Task directions:
Could you set down exactly the lines in the records below between the line holding "Given: Toggle the" and the line holding "Click the Earnings", inclusive?

##### Input data

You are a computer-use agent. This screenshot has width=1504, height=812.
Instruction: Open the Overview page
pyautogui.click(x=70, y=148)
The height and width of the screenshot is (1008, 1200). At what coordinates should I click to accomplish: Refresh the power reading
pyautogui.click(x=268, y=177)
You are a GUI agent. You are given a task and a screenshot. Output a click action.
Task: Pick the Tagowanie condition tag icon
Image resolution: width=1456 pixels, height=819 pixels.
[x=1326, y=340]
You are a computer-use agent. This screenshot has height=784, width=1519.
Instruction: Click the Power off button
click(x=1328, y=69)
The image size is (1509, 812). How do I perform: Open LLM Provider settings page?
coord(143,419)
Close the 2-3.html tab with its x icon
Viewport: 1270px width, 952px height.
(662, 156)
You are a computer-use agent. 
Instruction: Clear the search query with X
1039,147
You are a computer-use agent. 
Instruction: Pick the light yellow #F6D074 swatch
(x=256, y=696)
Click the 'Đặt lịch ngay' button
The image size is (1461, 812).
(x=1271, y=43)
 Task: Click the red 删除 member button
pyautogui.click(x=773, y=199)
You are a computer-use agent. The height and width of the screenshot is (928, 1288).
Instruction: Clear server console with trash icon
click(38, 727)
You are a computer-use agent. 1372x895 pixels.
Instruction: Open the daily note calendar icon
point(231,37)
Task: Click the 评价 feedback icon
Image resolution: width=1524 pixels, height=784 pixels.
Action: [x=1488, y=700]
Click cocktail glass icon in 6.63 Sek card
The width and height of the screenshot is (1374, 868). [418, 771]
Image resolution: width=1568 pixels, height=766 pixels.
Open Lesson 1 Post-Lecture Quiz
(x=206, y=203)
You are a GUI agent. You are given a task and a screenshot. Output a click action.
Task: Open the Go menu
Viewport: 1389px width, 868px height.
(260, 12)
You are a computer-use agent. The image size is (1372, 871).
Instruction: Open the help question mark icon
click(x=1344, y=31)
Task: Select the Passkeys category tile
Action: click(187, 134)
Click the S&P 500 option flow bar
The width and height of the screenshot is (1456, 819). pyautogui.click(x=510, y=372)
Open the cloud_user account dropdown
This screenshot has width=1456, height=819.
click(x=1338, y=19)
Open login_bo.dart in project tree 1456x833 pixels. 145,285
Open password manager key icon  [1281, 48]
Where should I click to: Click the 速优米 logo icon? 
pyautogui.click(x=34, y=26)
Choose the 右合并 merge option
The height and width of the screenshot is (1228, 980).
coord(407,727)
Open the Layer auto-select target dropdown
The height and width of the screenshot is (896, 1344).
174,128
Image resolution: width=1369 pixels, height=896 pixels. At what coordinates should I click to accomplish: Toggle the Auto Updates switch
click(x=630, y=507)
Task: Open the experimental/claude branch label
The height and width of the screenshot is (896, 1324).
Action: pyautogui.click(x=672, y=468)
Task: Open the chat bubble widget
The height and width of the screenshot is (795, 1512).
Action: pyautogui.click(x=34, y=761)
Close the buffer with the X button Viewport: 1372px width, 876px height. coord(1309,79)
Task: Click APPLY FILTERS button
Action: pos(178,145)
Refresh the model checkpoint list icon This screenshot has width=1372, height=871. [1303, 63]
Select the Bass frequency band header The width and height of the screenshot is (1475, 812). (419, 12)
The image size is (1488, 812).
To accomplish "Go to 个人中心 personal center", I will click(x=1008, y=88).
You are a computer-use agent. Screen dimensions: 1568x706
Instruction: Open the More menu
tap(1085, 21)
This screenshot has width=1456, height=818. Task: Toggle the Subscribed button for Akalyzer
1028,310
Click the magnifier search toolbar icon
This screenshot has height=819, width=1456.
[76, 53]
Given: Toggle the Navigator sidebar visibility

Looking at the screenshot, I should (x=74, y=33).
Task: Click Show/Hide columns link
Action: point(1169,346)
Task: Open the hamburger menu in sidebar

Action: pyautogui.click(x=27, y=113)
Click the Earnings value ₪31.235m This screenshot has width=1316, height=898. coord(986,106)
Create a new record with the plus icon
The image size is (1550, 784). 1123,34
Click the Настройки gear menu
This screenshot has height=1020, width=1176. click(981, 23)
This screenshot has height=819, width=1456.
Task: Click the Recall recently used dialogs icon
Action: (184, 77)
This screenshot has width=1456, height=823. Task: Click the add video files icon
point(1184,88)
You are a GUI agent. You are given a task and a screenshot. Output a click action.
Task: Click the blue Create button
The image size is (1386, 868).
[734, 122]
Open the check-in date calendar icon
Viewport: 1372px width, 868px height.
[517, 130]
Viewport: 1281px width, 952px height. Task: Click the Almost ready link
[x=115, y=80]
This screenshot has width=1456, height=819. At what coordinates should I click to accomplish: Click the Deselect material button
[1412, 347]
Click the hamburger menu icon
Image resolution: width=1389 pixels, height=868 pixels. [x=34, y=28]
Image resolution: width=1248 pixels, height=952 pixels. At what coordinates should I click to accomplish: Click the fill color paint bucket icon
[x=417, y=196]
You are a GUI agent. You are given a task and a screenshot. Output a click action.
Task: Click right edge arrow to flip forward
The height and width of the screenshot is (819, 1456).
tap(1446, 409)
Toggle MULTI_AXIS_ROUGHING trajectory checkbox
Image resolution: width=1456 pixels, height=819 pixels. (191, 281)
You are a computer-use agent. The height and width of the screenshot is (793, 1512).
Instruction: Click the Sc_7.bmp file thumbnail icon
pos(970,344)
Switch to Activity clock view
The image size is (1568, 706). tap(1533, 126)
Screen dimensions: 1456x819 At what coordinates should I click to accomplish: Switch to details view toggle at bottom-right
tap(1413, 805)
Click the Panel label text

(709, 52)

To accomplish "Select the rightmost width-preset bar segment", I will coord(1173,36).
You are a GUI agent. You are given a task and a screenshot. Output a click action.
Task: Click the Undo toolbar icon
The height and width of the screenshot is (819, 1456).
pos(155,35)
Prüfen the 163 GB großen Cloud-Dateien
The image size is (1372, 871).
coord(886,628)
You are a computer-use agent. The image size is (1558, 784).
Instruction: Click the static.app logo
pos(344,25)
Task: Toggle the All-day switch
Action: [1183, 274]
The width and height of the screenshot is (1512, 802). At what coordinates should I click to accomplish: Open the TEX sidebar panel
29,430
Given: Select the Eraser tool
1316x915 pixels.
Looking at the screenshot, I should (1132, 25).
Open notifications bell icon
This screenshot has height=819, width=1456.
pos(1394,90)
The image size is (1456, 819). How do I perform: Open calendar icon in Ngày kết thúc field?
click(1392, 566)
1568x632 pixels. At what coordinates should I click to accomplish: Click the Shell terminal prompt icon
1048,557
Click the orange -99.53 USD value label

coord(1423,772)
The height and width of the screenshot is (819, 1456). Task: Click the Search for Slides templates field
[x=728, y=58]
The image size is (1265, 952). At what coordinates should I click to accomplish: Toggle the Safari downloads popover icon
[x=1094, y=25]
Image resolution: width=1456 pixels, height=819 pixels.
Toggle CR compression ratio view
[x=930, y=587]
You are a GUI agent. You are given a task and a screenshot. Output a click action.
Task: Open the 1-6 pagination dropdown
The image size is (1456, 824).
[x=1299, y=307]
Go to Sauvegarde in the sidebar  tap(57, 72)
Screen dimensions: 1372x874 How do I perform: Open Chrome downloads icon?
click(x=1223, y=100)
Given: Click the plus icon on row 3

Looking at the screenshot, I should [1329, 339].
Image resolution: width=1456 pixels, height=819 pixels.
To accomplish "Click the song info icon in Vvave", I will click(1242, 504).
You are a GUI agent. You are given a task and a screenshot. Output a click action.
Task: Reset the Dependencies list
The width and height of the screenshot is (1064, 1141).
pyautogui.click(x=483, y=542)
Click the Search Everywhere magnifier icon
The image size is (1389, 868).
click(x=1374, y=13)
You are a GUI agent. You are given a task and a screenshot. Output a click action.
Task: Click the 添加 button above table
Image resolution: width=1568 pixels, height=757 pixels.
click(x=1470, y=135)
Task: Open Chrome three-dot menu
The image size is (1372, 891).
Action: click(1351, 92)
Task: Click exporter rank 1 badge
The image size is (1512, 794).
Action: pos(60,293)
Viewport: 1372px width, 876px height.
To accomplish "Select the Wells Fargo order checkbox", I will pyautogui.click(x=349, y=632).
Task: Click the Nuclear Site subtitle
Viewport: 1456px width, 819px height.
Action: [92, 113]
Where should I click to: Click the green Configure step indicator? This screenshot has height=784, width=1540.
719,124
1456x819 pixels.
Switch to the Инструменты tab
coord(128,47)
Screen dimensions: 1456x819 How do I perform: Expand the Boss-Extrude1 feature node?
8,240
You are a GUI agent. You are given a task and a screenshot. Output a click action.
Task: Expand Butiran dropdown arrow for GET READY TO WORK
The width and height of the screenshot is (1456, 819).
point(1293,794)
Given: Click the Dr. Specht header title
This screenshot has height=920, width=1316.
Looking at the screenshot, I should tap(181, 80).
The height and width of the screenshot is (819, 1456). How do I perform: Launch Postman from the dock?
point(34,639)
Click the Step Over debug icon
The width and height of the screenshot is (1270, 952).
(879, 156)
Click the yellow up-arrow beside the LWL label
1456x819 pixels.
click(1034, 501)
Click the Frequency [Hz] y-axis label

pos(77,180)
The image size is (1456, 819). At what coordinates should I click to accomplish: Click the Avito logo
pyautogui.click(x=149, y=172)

##########

The answer:
Given: Toggle the Navigator sidebar visibility

Looking at the screenshot, I should (x=74, y=33).
Task: Click Show/Hide columns link
Action: point(1169,346)
Task: Open the hamburger menu in sidebar

Action: pyautogui.click(x=27, y=113)
Click the Earnings value ₪31.235m This screenshot has width=1316, height=898. coord(986,106)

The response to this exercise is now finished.